It gives nothing away to say that Natalie Waite, the young woman at the center of Hangsaman, is tightly wound. The cover of the relatively new Penguin Classics edition of the book features a young woman writing a letter to her Dad, but the letter is spattered with blood.
That illustration reflects the intensity of this story, which starts with Natalie living at home, with her brother and extremely dysfunctional parents. The only problem is that once she escapes them physically, she discovers that they stick with her in her head, and once she pushes them out of her head, she’s surprised and bewitched by the things that take their place.

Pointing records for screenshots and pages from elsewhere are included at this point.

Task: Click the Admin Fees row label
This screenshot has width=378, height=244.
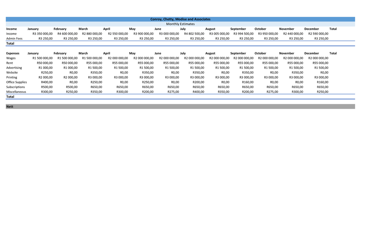Action: tap(14, 39)
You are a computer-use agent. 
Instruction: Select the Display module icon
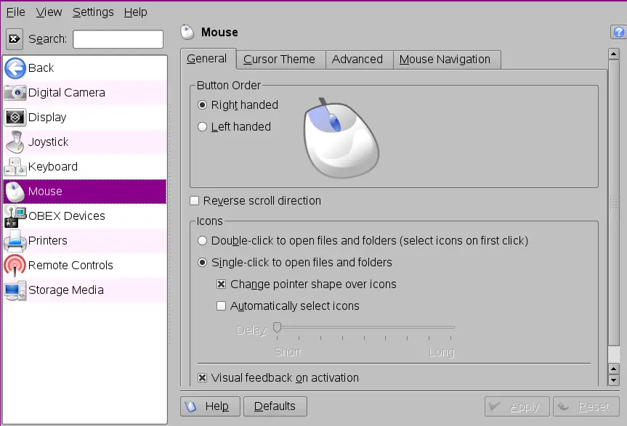click(x=15, y=118)
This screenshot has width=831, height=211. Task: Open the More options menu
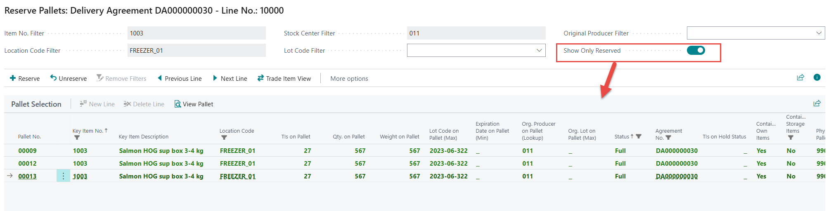(x=349, y=79)
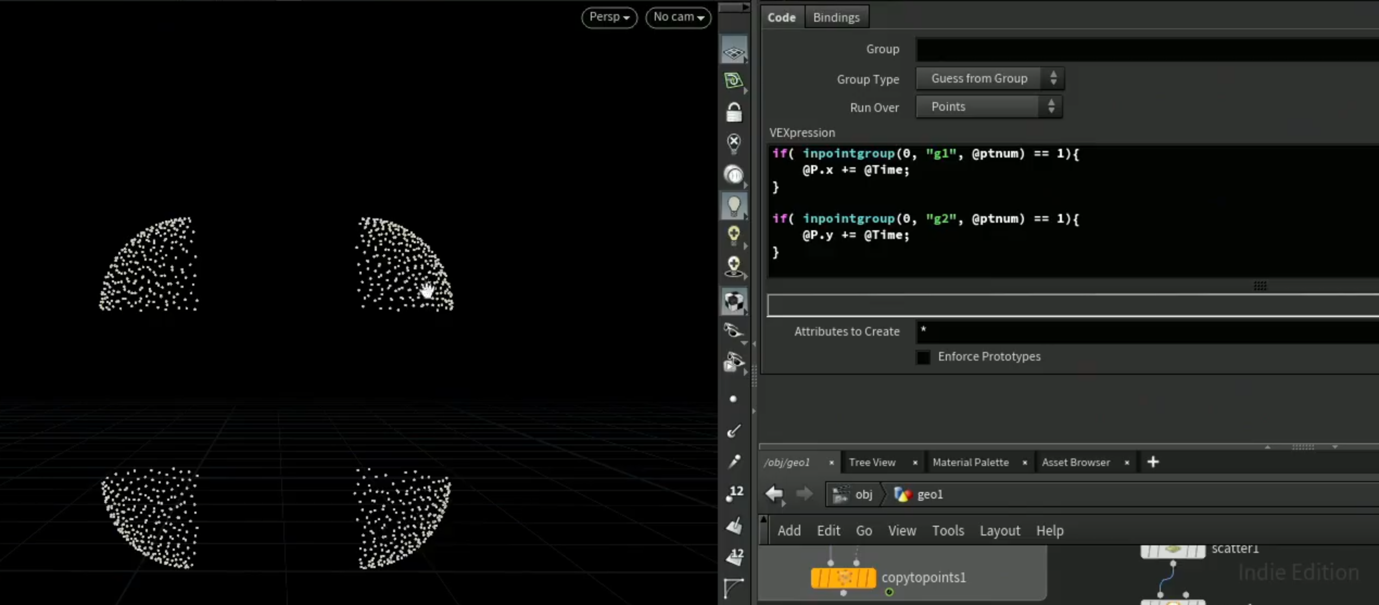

Everyone knows Shirley Jackson from her powerful story “The Lottery,” but she also wrote the novel that was the basis for the famous movie, The Haunting of Hill House, and the masterful We Have Always Lived in the Castle, a tale of psychological fragility and the corrosive idea that history somehow turns into destiny (and that’s not a good thing).
Hangsaman was written in 1951 and I had never heard of it until I found it on the shelf at the library.
Jackson is a fantastic vivid and nuanced writer, capable of rendering the stream of conscious thoughts of a young woman like Natalie so that they represent her disorientation and naiveté but also give us a sophisticated and nuanced view of her psychological state. Something like being inside and outside the scene at the same time, analyst and analysand simultaneously.
Jackson is interested in the way the psyche interacts with a civilization that is really alien to the desires and prerogatives of the free spirit. In Hangsaman lonely Natalie yearns for connection, but when she finds it she is reminded why she was alone in the first place.
The jacket copy says this story is somewhat based on the tale of a disappeared Bennington student, but the delights and horrors it offers aren’t those of a tawdry paperback true crime story, but rather the exacting expression of a writer who seems to believe that the membrane that separates an individual from the outside world is truly porous, and writes as if it were.